- **TASK DESCRIPTION**: Write the data out again exactly and in full.

*** Opening of SUPPLIED MATERIAL ***

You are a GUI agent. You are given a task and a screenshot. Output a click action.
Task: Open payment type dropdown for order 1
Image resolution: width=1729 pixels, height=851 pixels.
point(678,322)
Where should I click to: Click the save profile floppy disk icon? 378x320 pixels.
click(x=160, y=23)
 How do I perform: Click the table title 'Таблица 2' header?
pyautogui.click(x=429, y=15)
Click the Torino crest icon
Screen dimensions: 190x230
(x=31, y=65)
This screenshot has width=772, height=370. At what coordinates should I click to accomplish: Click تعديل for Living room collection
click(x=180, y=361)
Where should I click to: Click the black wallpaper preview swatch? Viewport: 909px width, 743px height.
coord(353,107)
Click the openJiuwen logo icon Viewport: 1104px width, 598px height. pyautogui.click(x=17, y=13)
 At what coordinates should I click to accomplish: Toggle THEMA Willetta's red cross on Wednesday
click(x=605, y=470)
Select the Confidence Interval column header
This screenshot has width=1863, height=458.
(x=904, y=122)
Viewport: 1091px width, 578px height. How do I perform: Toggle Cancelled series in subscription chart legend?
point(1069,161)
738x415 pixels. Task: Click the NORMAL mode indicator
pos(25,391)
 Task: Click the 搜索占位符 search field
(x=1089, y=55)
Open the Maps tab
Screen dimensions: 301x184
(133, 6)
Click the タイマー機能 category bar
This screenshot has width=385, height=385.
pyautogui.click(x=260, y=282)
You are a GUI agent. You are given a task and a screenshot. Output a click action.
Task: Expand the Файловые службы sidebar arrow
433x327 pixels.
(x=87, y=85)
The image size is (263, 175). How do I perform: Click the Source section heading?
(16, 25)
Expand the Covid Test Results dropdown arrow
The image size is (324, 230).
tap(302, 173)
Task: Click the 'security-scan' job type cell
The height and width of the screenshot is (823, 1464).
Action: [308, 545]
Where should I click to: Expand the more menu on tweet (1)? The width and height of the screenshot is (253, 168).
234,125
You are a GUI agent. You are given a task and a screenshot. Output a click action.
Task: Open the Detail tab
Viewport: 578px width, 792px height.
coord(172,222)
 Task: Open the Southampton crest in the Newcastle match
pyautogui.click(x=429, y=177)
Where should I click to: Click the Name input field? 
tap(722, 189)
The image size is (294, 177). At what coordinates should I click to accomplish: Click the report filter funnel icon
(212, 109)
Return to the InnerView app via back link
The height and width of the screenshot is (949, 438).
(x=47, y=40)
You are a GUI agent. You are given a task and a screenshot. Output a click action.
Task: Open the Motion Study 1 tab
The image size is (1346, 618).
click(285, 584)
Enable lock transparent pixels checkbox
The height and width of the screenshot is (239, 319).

*** Close of SUPPLIED MATERIAL ***

- **OUTPUT FOR THIS TASK**:
You are a GUI agent. You are given a task and a screenshot. Output a click action.
Task: Open payment type dropdown for order 1
Image resolution: width=1729 pixels, height=851 pixels.
point(678,322)
Where should I click to: Click the save profile floppy disk icon? 378x320 pixels.
click(x=160, y=23)
 How do I perform: Click the table title 'Таблица 2' header?
pyautogui.click(x=429, y=15)
Click the Torino crest icon
Screen dimensions: 190x230
(x=31, y=65)
This screenshot has width=772, height=370. At what coordinates should I click to accomplish: Click تعديل for Living room collection
click(x=180, y=361)
Where should I click to: Click the black wallpaper preview swatch? Viewport: 909px width, 743px height.
coord(353,107)
Click the openJiuwen logo icon Viewport: 1104px width, 598px height. pyautogui.click(x=17, y=13)
 At what coordinates should I click to accomplish: Toggle THEMA Willetta's red cross on Wednesday
click(x=605, y=470)
Select the Confidence Interval column header
This screenshot has width=1863, height=458.
(x=904, y=122)
Viewport: 1091px width, 578px height. How do I perform: Toggle Cancelled series in subscription chart legend?
point(1069,161)
738x415 pixels. Task: Click the NORMAL mode indicator
pos(25,391)
 Task: Click the 搜索占位符 search field
(x=1089, y=55)
Open the Maps tab
Screen dimensions: 301x184
(133, 6)
Click the タイマー機能 category bar
This screenshot has width=385, height=385.
pyautogui.click(x=260, y=282)
You are a GUI agent. You are given a task and a screenshot. Output a click action.
Task: Expand the Файловые службы sidebar arrow
433x327 pixels.
(x=87, y=85)
The image size is (263, 175). How do I perform: Click the Source section heading?
(16, 25)
Expand the Covid Test Results dropdown arrow
The image size is (324, 230).
tap(302, 173)
Task: Click the 'security-scan' job type cell
The height and width of the screenshot is (823, 1464).
Action: [308, 545]
Where should I click to: Expand the more menu on tweet (1)? The width and height of the screenshot is (253, 168).
234,125
You are a GUI agent. You are given a task and a screenshot. Output a click action.
Task: Open the Detail tab
Viewport: 578px width, 792px height.
coord(172,222)
 Task: Open the Southampton crest in the Newcastle match
pyautogui.click(x=429, y=177)
Where should I click to: Click the Name input field? 
tap(722, 189)
The image size is (294, 177). At what coordinates should I click to accomplish: Click the report filter funnel icon
(212, 109)
Return to the InnerView app via back link
The height and width of the screenshot is (949, 438).
(x=47, y=40)
You are a GUI agent. You are given a task and a screenshot. Output a click action.
Task: Open the Motion Study 1 tab
The image size is (1346, 618).
click(285, 584)
Enable lock transparent pixels checkbox
The height and width of the screenshot is (239, 319).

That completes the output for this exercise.